== Excerpt to read ==
↓↓↓

The vacancy of a committee chairperson shall be filled by the president, subject to approval by the Board.
The vacancy of a committee member, other than the chair, shall be filled by the chairperson, subject to approval by the president. The appointee shall serve for the remainder of the term.
Section 3: Standing Committees
All UIRA standing committees shall have no fewer than three committee members from the Board and the membership.
The following committees are designated as standing committees:
Awards Committee
The Awards Committee shall consist of a director-at-large, who chairs the committee, and at least two additional persons from the Board or the membership.
The Awards Committee shall:
a. Nominate the Outstanding Volunteer Service awardees for university and for community services to be voted on by the Board.
b. Arrange for the engraving and mounting of awardee nameplates for the UIRA service award plaques located in the Iowa Memorial Union.
Budget Committee
The Budget Committee shall consist of the treasurer, who chairs the committee, the president, and at least one additional person from the Board or the membership.
The Budget Committee shall:
a. Prepare a budget for the annual operations of the association for approval by the Board.
b. Receive and process internal requests for funding submitted by officers, members of the Board, or committee chairpersons related to the ongoing business expenses of UIRA, as approved by the Board.
c. Prepare the budget required for the conduct of other specific events that may be requested by the president or by the Board.
d. Research new funding opportunities.
Manual Update and Orientation Committee
The Manual Update and Orientation Committee shall consist of a director-at-large, who chairs the committee, the president, the president-elect, and additional persons, as needed, from the Board or the membership.
The Manual Update and Orientation Committee shall:
a. Systematically review and update all sections of the manual each year. Changes made to the document must be consistent with the UIRA Bylaws, UI-UIRA Memorandum of Understanding (MOU), and the UI Policy Manual. Significant changes shall be brought to the Board for discussion and vote.
b. Plan and coordinate all aspects of the full Board and committee chair orientation to take place each year, as defined in the UIRA Operations Manual.
c. Maintain a UIRA-dedicated electronic repository that is accessible to the Board and committee chairpersons for storage of archived and working documents.
Membership Committee
The Membership Committee shall consist of a director-at-large, who chairs the committee, the editor of The Gray Hawk, and at least one additional person from the Board or the membership.

↑↑↑

== What the task requires ==
Extend the excerpt on UIRA standing committees, picking up right after its last sentence. The data is not needed for anything here.

== Supplied entries ==
↓↓↓

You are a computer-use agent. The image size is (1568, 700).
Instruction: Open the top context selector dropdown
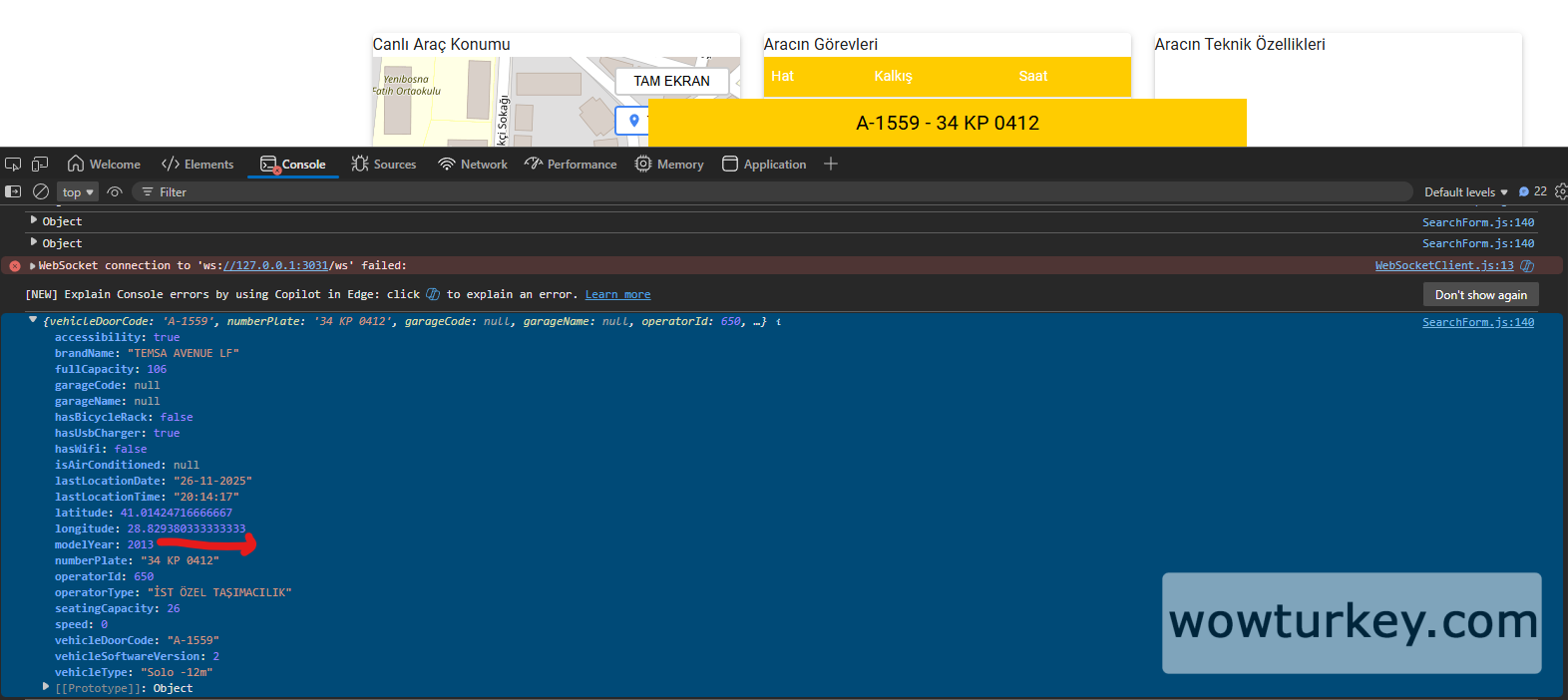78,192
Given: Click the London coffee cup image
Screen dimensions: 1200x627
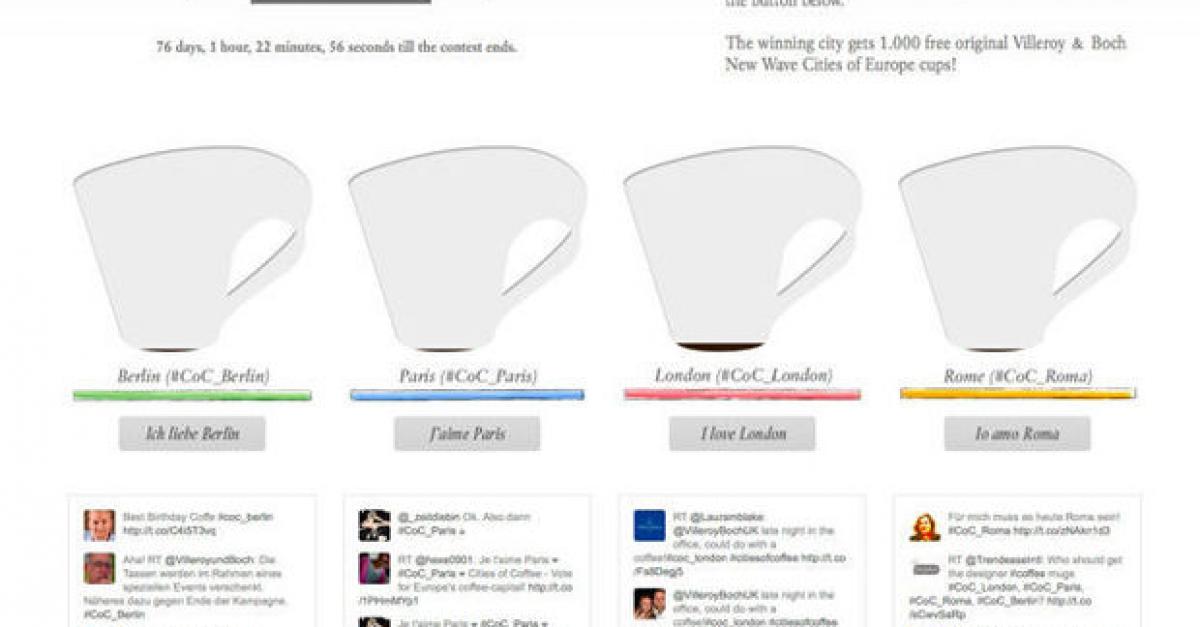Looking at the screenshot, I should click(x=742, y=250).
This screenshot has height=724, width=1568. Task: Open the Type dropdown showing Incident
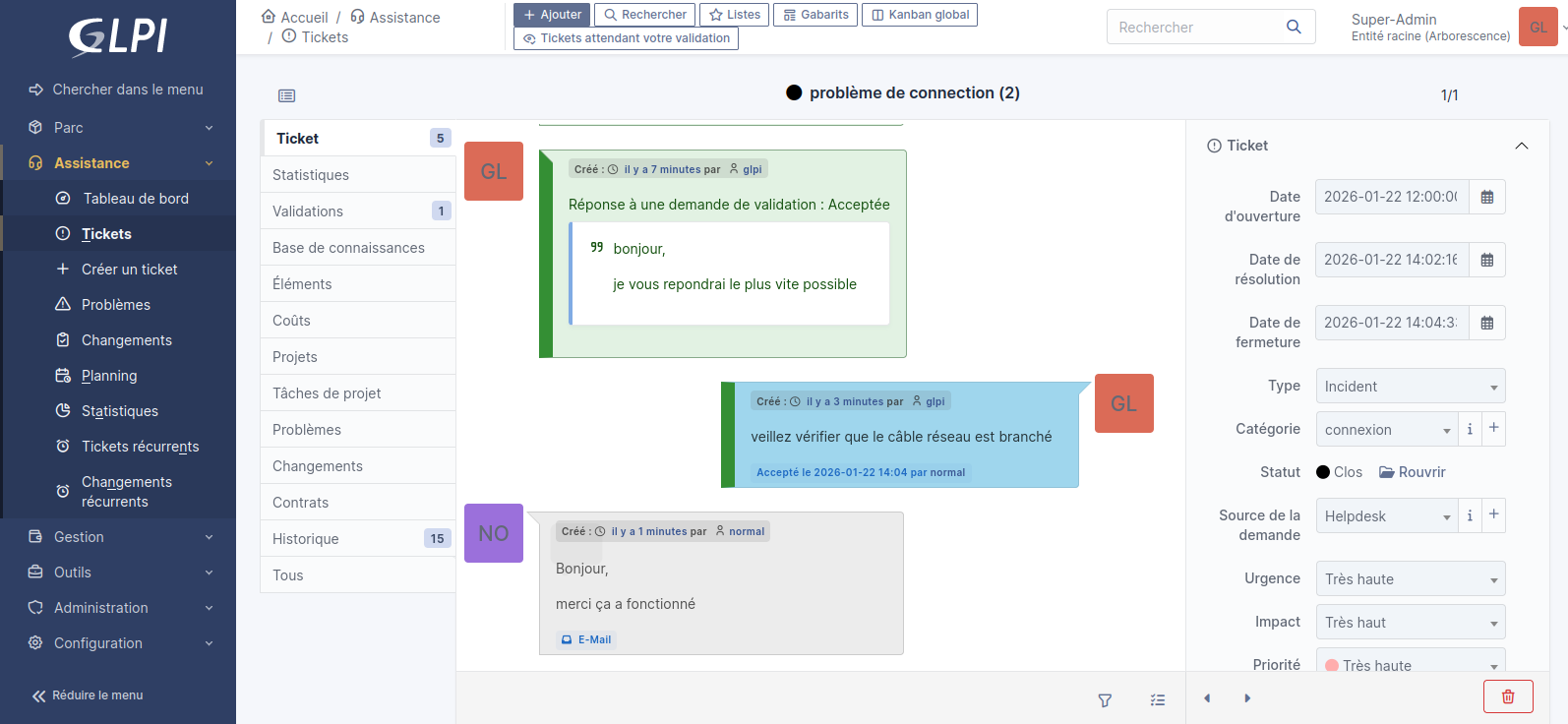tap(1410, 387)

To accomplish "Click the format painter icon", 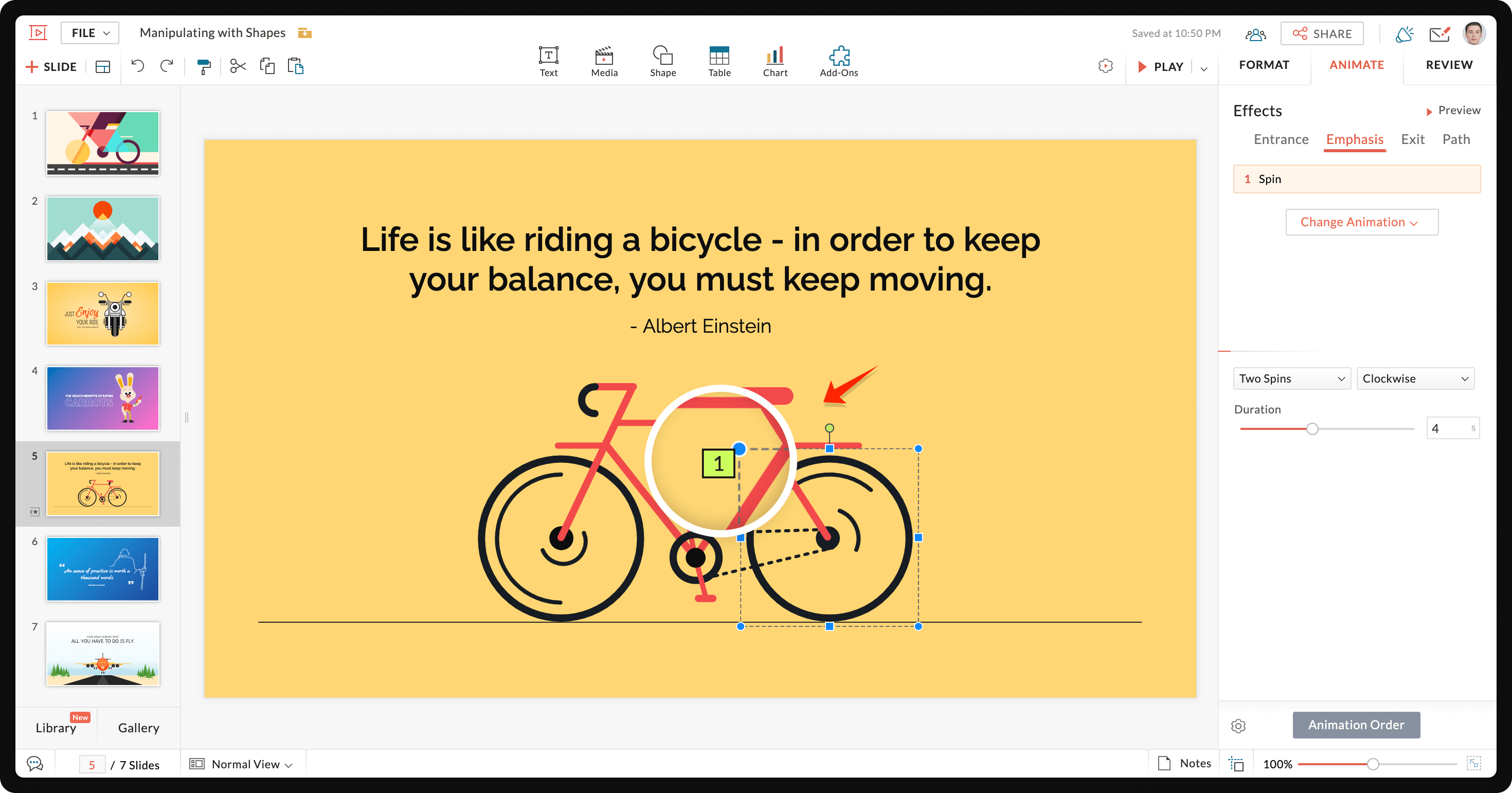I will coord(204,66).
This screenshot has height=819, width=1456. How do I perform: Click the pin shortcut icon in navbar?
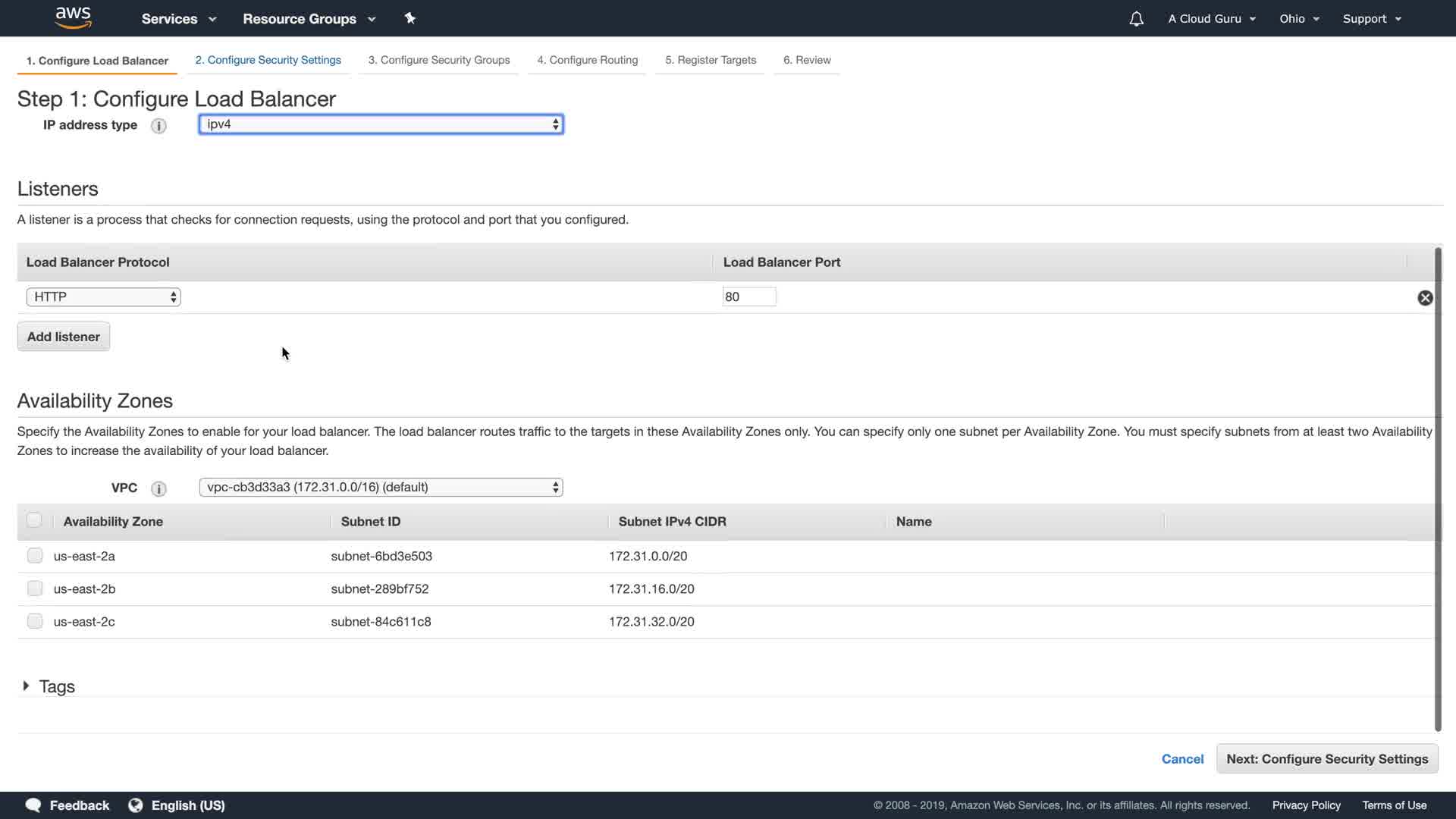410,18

↑↑↑

== Output for this task ==
The Membership Committee, in conjunction with the ASC, shall:
a. Maintain an up-to-date spreadsheet of paid and introductory members.
b. Develop materials to recruit new members and to promote the retention of current members of the association through the renewal process.
c. Prepare materials to be distributed to the voting membership via email and The Gray Hawk to assess interest in Board and committee participation.
Nominating Committee
The Nominating Committee shall consist of a director-at-large, who chairs the committee, the past president, and at least one additional member from the Board or the membership.
The Nominating Committee shall:
a. Develop a slate of officer and director-at-large nominees to be approved by the Board during its April meeting.
b. Prepare the Board-approved slate of officers and Board members for distribution to the membership of the association for voting at least 30 days prior to the annual meeting.
c. Solicit nominees for new committee chairpersons, to be approved by the Board in its May meeting.
d. Maintain a cumulative list of potential candidates for positions on the Board or as committee chairpersons to be utilized by the committee in the following year.
e. Develop new ways to identify members from the general membership for positions on the Board and committees, including reaching out directly to the membership for recommendations.
Program Planning Committee
The Program Planning Committee shall consist of the past president, who chairs the committee, and at least two additional persons from the Board or the membership.
The Program Planning Committee shall:
a. Plan and coordinate programs, virtual, in-person, or hybrid, throughout the membership year.
b. Report virtual and in-person attendee names and numbers to the president or their designee, after each UIRA program.
c. Solicit ideas for programming from the membership.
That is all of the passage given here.